Mo’Ne Davis was the first girl to pitch a shutout in Little League World Series history. She was also the first Little Leaguer (boy or girl) to be featured on the cover of Sports Illustrated. She even has her own Wikipedia page.
She generated excitement for the game, with more viewers than ever before, and a positive note in baseball’s scandal-ridden recent past. She captured the imagination of other girls who long to step into her cleats. She surprised everyone when she said that basketball was really her sport.
What was most surprising, however, was the reaction of some male columnists who wrote she was receiving too much attention, that it would ruin her sports career, and that she should be in eighth grade not on tour. Really? Would they be writing the same words about a boy who had caused this much commotion?

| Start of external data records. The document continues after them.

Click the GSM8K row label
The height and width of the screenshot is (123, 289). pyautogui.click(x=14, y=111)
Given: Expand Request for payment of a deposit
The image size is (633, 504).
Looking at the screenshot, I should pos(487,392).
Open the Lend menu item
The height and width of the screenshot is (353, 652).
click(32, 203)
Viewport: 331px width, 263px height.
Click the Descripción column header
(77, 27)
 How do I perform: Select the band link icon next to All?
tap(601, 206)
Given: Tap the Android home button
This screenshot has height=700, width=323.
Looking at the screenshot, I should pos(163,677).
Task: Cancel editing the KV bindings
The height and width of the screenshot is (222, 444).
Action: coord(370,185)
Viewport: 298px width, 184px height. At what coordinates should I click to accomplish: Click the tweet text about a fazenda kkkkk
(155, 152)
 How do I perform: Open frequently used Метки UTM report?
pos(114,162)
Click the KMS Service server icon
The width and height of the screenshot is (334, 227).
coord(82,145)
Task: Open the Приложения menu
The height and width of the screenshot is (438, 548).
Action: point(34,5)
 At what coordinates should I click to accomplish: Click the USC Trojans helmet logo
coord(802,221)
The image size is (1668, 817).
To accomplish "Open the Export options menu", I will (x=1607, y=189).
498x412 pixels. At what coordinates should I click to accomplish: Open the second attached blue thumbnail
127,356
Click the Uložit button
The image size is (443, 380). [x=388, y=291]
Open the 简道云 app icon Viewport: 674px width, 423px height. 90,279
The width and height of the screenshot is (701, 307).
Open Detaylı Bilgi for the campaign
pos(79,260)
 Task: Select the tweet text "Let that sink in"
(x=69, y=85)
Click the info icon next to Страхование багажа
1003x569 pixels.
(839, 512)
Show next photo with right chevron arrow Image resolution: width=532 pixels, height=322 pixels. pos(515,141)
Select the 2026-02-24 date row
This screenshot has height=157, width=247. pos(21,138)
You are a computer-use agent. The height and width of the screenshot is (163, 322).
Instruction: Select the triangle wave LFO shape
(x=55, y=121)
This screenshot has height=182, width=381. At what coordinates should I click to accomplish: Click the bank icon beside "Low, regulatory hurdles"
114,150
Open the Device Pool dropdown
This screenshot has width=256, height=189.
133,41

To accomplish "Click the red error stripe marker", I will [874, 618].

Did they think about why she might have generated so much excitement? Perhaps it has something to do with the fact that, in the 67-year history of the Little League World Series, in which over 9,000 children have participated, girls have been almost invisible. In 1972 Maria Pepe, the first girl to make it to the series, was thrown out because the other teams objected to her presence. Only 18 girls have played in the series and, of those, only 4 were from the United States. In fact, there were only two girls from the United States until this unprecedented year, the first in which 2 girls played the series.
Mo’Ne’s responses to reporters show that she is a level-headed young woman as well as a talented athlete. It strikes me that she is, at fourteen, probably more mature than some of the men who are writing about her. I can’t wait to see what she does next.